*PROVIDED PASSAGE*
Content starts

Iterative Toom-Cook-2.5 (Toom32) method for unbalanced multiplication

Tue Dec 22 22:26:55 CET 2009

nisse at lysator.liu.se (Niels Möller) writes:

  Torbjorn Granlund <tg at gmplib.org> writes:

  > I suppose we could consider this for *small* m,n.  That's where it can
  > save some time.

  A start would be to do it for basecase, and make sure that the interface
  is good enough that one can get rid of the annoying copies in the un >>
  MUL_BASECASE_MAX_UN > vn case in mpn_mul.

That's not hard; new entry points in the assembly mul_basecase and a
limited amount of new code would do it.

For C, it will require more code duplication.

  > For large operands

  I'm not sure about savings here. During the work with small-prime fft,
  it seemed like the final O(n) reconstruction work was quite important.
  If one can do an extra addition on the fly at small extra cost there,
  one saves one pass over the data, for a * b + c operation. So I wouldn't
  be surprised if that can give a modest speedup to a * b + c
  operations in the low end of the fft range.

Easy enoughy to measure:

shell$ speed -s5000 mpn_add_n mpn_mul_n
            mpn_add_n     mpn_mul_n
5000     #0.000005560   0.002410749

We could speed things up be around staggering 0.2%. :-)

-- 
Torbjörn

Content ends

*ASSIGNMENT*
Reproduce the entire post on Toom-Cook-2.5 multiplication word for word. The listing that follows is not needed for anything here.

*SUPPLIED ENTRIES*

Content starts

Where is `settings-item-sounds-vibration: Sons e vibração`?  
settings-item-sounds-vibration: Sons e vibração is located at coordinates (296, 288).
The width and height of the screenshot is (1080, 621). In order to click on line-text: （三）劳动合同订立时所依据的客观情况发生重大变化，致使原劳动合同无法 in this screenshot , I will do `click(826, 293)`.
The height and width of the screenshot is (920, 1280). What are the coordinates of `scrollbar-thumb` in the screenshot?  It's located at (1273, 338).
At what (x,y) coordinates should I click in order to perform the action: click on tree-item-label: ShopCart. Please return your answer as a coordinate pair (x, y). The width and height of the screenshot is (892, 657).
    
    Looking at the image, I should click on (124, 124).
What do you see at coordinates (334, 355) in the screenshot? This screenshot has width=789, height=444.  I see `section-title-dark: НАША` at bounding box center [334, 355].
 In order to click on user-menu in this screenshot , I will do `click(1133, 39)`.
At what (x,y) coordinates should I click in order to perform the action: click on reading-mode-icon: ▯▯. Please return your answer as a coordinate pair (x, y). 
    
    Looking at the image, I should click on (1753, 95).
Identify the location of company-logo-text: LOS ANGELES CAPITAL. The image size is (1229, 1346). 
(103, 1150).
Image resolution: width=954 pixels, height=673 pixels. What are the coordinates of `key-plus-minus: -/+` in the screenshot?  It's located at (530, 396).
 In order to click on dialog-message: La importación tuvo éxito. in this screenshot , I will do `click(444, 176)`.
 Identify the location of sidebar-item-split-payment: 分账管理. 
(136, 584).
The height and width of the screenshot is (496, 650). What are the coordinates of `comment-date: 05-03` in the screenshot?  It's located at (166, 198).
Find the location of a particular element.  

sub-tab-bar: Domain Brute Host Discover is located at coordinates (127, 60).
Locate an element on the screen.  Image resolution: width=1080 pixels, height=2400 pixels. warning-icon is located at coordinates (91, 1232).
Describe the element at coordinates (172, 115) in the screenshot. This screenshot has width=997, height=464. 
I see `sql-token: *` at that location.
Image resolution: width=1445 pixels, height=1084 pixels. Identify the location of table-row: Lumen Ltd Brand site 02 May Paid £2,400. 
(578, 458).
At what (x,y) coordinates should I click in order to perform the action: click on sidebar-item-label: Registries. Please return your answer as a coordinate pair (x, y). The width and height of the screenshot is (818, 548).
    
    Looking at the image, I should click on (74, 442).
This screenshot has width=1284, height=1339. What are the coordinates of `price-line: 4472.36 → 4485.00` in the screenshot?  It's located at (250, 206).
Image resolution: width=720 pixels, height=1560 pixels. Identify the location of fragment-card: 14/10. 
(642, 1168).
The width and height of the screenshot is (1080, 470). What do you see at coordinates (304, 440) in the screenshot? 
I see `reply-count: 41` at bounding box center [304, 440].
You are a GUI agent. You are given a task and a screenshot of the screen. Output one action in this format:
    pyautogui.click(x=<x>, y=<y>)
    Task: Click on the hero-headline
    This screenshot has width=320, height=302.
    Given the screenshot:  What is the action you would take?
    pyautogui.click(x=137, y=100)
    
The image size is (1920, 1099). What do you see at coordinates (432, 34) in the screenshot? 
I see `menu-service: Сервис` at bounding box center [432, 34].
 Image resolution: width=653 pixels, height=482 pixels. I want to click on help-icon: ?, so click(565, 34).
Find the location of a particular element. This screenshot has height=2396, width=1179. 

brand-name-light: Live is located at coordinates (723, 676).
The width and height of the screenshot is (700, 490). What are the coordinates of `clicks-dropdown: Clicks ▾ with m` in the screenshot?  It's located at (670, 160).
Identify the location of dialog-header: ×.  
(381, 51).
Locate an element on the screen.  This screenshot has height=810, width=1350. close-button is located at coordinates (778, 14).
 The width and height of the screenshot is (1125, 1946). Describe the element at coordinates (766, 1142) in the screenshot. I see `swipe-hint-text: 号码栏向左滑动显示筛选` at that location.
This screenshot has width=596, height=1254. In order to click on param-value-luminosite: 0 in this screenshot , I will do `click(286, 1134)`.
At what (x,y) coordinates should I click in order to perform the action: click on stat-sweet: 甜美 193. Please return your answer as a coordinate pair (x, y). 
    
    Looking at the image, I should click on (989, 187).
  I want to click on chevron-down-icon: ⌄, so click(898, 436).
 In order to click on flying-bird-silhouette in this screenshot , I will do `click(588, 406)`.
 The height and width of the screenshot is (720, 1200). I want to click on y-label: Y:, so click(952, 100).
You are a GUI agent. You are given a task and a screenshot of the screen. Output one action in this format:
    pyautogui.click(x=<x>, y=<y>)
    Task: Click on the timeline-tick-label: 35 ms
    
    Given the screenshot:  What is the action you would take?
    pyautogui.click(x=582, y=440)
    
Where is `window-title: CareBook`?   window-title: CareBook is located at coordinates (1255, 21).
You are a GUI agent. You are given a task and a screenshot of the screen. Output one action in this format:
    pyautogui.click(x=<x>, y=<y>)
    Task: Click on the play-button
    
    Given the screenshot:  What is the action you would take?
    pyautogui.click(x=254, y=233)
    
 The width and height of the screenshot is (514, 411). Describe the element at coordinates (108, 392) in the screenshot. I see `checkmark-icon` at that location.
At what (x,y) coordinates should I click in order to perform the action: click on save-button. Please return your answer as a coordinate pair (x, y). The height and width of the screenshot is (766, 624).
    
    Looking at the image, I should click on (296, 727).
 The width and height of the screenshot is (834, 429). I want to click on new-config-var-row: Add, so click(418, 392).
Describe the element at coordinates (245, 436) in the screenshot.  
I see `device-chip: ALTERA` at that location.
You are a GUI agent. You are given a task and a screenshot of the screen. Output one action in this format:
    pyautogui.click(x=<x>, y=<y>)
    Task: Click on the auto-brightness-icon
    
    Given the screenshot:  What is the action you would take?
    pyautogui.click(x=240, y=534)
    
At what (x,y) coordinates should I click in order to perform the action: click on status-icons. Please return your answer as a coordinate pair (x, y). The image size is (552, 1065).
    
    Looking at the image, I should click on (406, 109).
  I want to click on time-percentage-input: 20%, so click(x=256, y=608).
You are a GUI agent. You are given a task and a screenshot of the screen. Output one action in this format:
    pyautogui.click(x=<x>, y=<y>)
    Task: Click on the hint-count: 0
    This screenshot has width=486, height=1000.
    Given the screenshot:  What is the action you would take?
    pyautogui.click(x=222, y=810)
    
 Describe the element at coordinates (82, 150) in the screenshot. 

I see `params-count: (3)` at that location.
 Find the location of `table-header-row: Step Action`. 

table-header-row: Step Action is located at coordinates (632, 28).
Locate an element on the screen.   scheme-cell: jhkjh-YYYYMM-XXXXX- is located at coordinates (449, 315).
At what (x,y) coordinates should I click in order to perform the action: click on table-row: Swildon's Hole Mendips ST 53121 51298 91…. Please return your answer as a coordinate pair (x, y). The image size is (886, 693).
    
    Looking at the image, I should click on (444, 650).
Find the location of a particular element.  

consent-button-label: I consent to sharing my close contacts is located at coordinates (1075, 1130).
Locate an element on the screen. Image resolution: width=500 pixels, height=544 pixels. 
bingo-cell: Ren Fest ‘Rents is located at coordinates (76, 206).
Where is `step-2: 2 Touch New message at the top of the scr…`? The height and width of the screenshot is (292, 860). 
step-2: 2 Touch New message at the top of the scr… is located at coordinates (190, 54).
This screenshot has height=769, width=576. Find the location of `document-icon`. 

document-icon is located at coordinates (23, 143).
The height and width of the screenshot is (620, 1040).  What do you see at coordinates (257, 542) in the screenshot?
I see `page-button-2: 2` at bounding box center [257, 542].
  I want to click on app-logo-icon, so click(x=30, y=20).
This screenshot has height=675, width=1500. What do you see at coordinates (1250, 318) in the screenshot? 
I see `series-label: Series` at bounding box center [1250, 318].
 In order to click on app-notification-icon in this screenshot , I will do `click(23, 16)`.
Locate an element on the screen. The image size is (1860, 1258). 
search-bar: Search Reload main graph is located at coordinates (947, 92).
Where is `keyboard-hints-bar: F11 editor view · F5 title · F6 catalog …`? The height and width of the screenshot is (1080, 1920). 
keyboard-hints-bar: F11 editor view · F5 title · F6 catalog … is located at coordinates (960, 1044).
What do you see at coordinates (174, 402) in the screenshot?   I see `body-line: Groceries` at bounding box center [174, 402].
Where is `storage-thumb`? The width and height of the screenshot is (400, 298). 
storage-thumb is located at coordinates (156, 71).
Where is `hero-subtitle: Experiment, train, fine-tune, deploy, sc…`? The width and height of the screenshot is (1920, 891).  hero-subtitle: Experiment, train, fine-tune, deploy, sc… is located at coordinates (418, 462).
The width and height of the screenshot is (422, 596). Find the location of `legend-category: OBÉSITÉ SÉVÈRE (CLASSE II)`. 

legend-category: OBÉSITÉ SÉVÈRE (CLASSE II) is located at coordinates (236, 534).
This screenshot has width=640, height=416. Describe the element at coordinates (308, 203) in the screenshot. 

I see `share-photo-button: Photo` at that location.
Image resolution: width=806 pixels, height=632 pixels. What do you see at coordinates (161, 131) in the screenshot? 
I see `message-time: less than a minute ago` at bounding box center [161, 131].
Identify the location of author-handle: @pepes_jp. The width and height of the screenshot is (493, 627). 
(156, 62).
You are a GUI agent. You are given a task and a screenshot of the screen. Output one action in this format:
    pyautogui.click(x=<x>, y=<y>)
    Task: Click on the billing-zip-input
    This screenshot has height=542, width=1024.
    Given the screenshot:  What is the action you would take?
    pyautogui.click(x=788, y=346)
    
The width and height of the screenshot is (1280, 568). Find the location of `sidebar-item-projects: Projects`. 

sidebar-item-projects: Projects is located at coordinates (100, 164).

Content ends

*RESULT OF THE TASK*
Iterative Toom-Cook-2.5 (Toom32) method for unbalanced multiplication

Tue Dec 22 22:26:55 CET 2009

nisse at lysator.liu.se (Niels Möller) writes:

  Torbjorn Granlund <tg at gmplib.org> writes:

  > I suppose we could consider this for *small* m,n.  That's where it can
  > save some time.

  A start would be to do it for basecase, and make sure that the interface
  is good enough that one can get rid of the annoying copies in the un >>
  MUL_BASECASE_MAX_UN > vn case in mpn_mul.

That's not hard; new entry points in the assembly mul_basecase and a
limited amount of new code would do it.

For C, it will require more code duplication.

  > For large operands

  I'm not sure about savings here. During the work with small-prime fft,
  it seemed like the final O(n) reconstruction work was quite important.
  If one can do an extra addition on the fly at small extra cost there,
  one saves one pass over the data, for a * b + c operation. So I wouldn't
  be surprised if that can give a modest speedup to a * b + c
  operations in the low end of the fft range.

Easy enoughy to measure:

shell$ speed -s5000 mpn_add_n mpn_mul_n
            mpn_add_n     mpn_mul_n
5000     #0.000005560   0.002410749

We could speed things up be around staggering 0.2%. :-)

-- 
Torbjörn